New ocean treaty will safeguard biodiversity in areas beyond national jurisdiction
On Saturday, March 4, at United Nations Headquarters in New York, two decades of negotiations culminated in the first global agreement to protect and conserve biological diversity in areas beyond national jurisdiction (BBNJ). In other words, international law now aims to protect life on “the high seas”—areas of ocean more than 200 miles from shore.
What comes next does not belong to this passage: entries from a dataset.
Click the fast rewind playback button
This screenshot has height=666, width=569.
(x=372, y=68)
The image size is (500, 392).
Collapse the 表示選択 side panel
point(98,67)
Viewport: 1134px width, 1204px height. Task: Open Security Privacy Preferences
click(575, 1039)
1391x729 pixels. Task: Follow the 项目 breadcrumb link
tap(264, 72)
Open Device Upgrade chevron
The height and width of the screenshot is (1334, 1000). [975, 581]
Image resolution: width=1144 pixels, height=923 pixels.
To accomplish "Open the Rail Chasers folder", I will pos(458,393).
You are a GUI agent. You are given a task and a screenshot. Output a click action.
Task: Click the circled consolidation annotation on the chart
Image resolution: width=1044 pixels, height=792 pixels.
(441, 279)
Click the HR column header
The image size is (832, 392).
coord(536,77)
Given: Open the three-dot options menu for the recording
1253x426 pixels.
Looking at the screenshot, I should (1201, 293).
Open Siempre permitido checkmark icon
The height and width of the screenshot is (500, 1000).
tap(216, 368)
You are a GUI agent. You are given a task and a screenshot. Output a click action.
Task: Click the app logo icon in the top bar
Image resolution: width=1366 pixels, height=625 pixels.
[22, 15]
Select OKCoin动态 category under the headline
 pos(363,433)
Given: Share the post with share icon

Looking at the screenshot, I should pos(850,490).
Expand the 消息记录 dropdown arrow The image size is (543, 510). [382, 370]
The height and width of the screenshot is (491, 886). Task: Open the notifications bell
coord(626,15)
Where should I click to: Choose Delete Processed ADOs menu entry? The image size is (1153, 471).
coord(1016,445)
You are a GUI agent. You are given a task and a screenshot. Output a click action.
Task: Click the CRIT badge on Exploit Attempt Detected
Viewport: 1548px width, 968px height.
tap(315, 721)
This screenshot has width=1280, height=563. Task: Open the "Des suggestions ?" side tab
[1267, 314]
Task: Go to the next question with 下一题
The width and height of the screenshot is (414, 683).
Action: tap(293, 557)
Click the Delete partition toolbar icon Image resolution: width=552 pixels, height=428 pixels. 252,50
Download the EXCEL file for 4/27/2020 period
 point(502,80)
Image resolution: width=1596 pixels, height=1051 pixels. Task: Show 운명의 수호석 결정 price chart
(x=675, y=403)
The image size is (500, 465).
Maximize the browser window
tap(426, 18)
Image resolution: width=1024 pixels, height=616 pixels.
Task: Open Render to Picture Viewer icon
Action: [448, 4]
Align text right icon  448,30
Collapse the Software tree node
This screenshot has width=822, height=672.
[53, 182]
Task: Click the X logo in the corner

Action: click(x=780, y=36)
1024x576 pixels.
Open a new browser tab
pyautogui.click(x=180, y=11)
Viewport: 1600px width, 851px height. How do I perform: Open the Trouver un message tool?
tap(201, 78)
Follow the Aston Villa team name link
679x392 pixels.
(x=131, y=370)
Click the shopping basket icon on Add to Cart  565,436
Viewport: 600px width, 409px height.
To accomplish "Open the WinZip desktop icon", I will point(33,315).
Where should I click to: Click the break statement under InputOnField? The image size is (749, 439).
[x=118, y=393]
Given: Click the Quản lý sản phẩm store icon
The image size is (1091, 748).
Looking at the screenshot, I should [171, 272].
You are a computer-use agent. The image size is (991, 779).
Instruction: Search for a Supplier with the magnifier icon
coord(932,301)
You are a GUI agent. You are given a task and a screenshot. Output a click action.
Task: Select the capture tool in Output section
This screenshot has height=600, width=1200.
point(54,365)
Without this new BBNJ Agreement—also known as the High Seas Treaty, or Ocean Biodiversity Treaty—it would not have been legally or practically feasible to achieve the goal of the new Global Biodiversity Framework, agreed in Montreal in December, which calls for protecting 30% of both land-based and marine ecosystems by 2030. The BBNJ Agreement will allow nations to establish universal standards for equitable sharing of benefits from sustainable use of the high seas, by far the largest global commons.
While the CBD process adjudicates biodiversity conservation and the United Nations Climate Change process determines international climate law, the majority of the biological Earth system is in the area known as the high seas — beyond 200 nautical miles from shore — which have long been loosely governed or not at all. Without sufficiently robust and permanent protection of life on the high seas — which cover half the surface of the planet and comprise the majority of the volume of the global ocean — we cannot expect to succeed in averting catastrophic climate disruption.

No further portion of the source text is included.